-- Start EXERCISE MATERIALS --

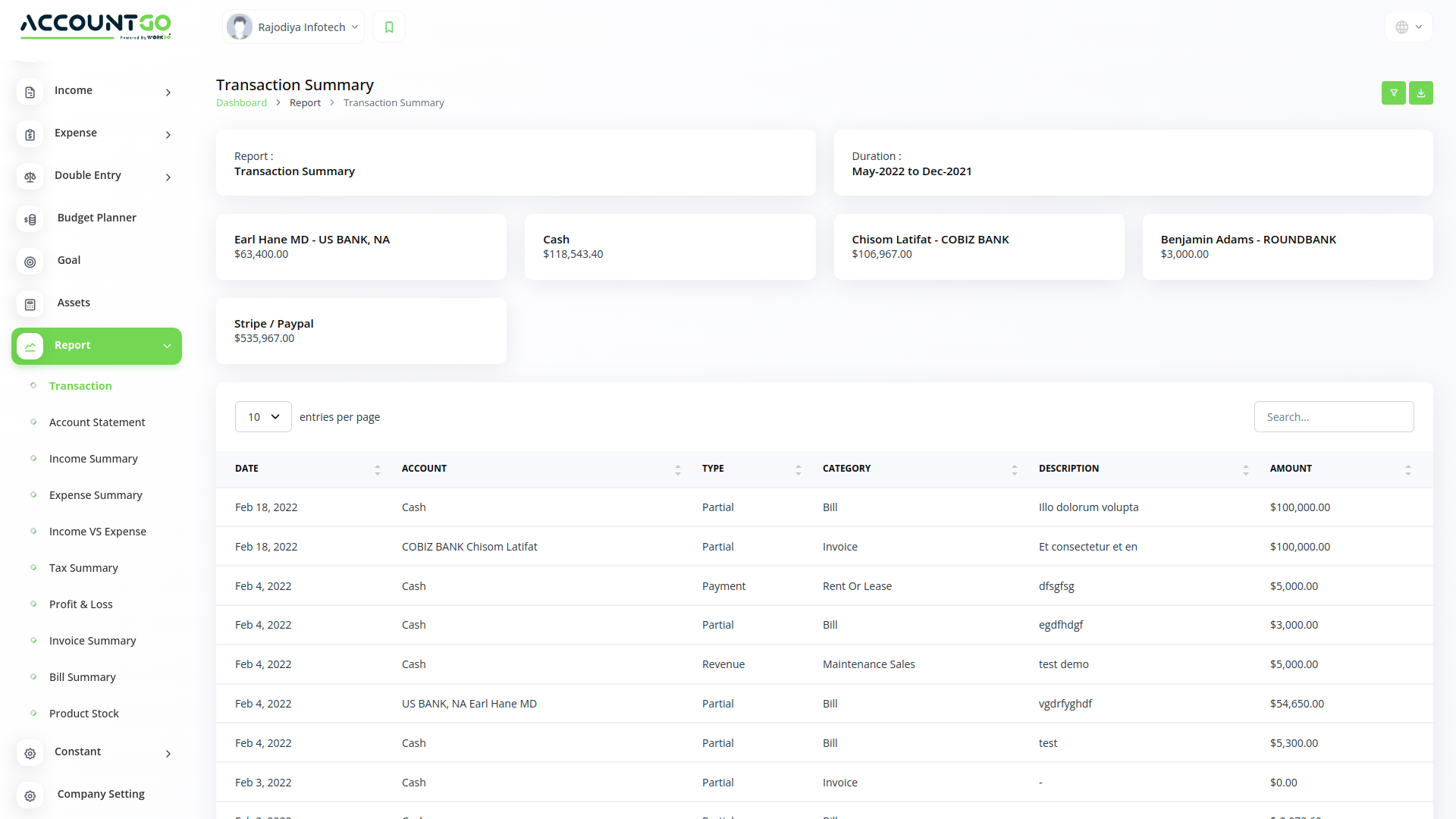Click the bookmark icon next to company name

(x=388, y=27)
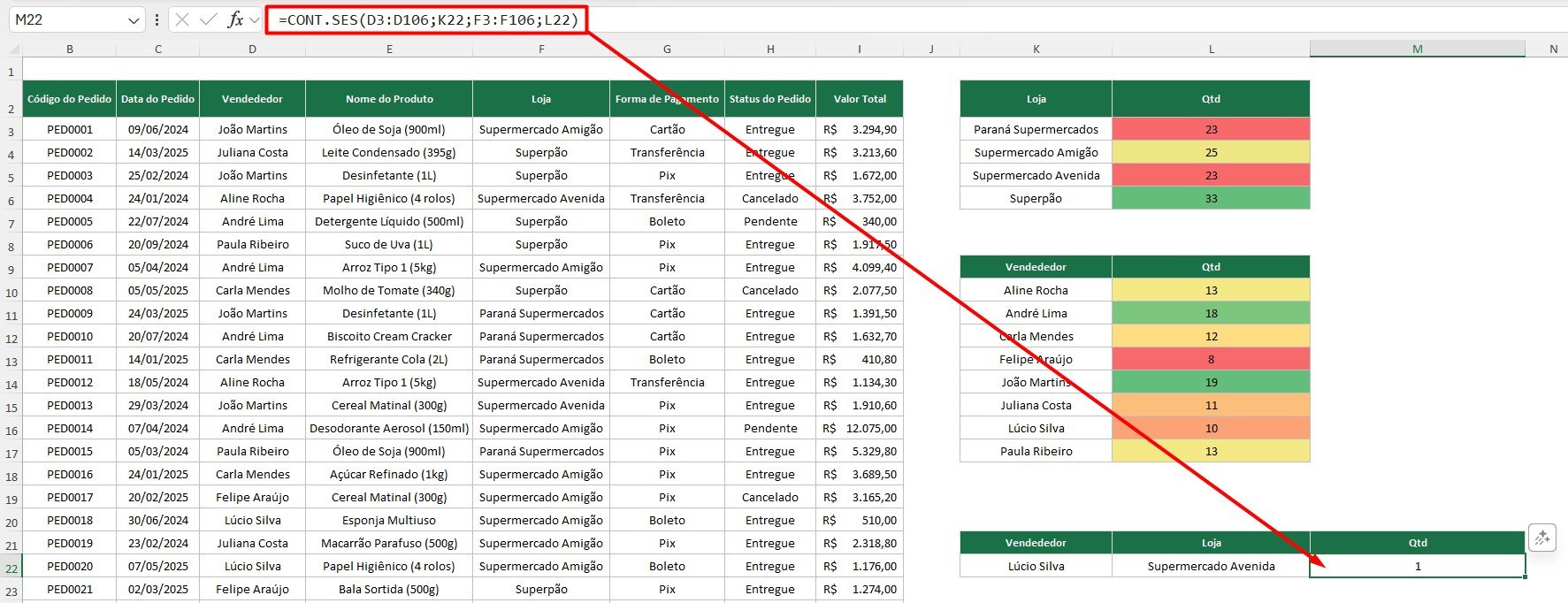Image resolution: width=1568 pixels, height=603 pixels.
Task: Select column M header
Action: 1417,50
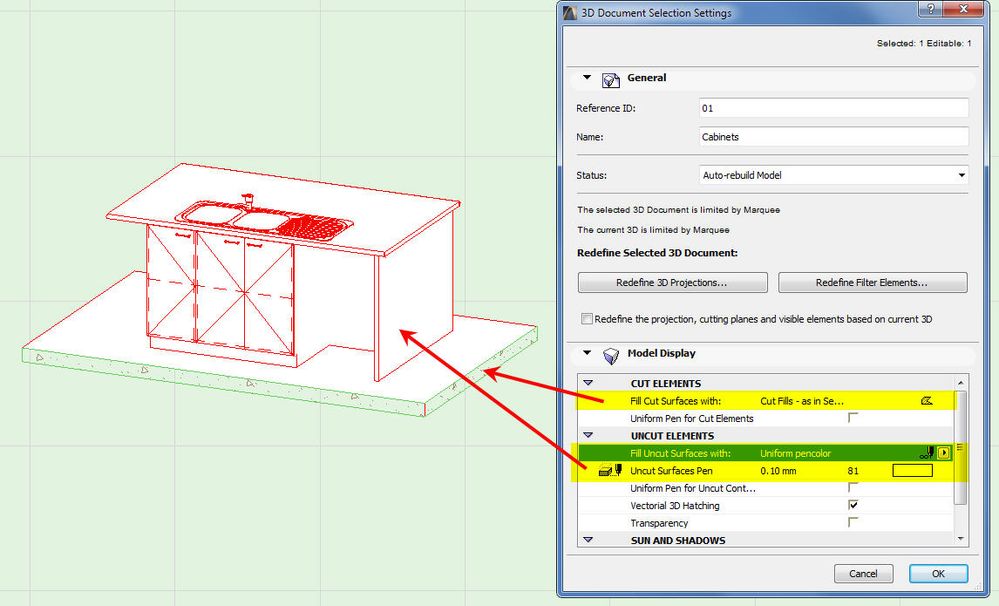The width and height of the screenshot is (999, 606).
Task: Click the 3D Document icon in the title bar
Action: pyautogui.click(x=568, y=12)
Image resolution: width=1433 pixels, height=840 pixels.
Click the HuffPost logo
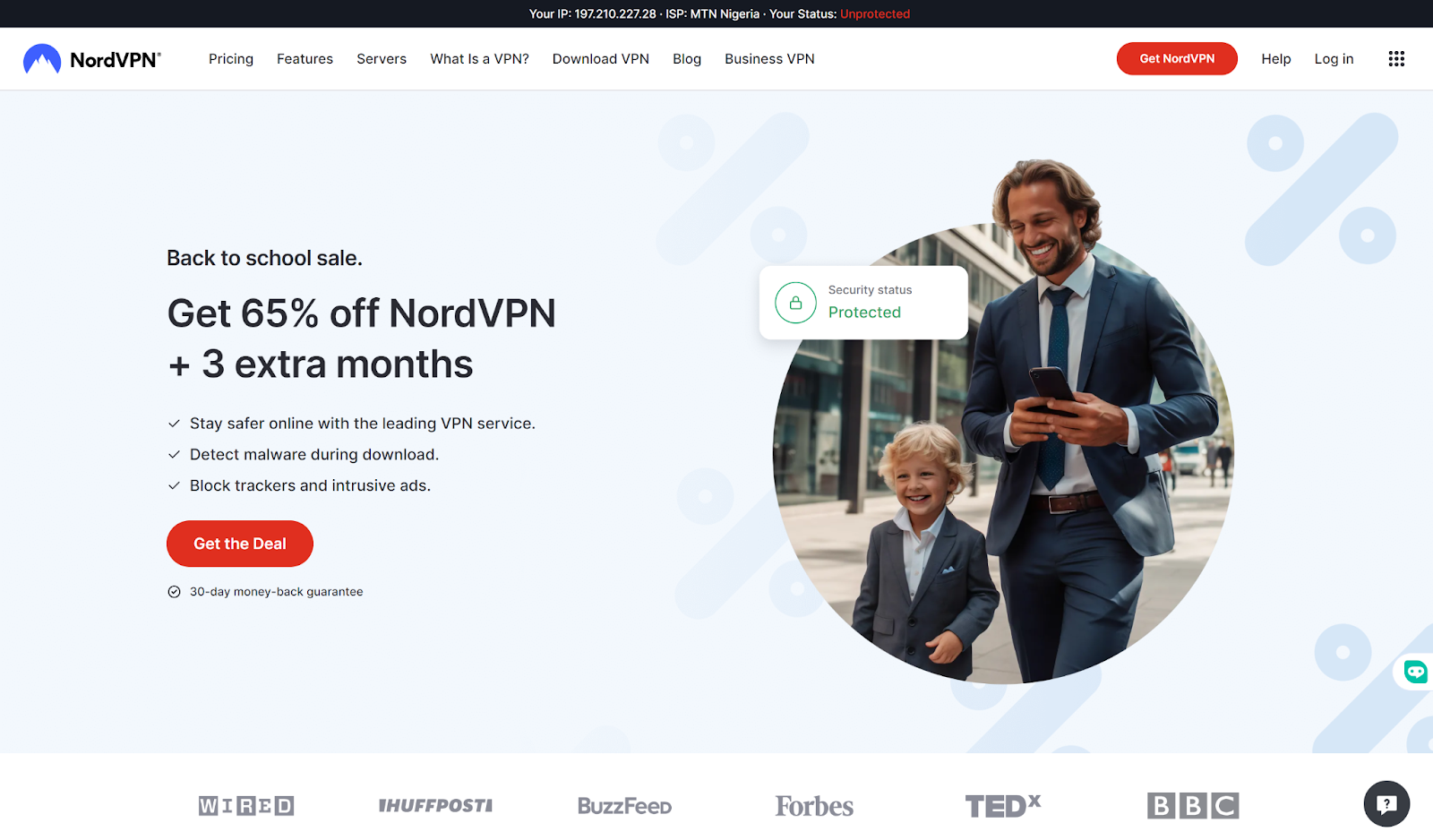(x=435, y=806)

-- End EXERCISE MATERIALS --

• **CHALLENGE**:
Can you rewrite the listing above with "logo" replaced by "emblem" and nothing else changed, leaving the pictures out?

• **SOLUTION FOR THIS EXERCISE**:
Click the bookmark icon next to company name

(x=388, y=27)
Image resolution: width=1568 pixels, height=603 pixels.
Task: Select column M header
Action: 1417,50
The width and height of the screenshot is (999, 606).
Task: Click the 3D Document icon in the title bar
Action: pyautogui.click(x=568, y=12)
Image resolution: width=1433 pixels, height=840 pixels.
Click the HuffPost emblem
(x=435, y=806)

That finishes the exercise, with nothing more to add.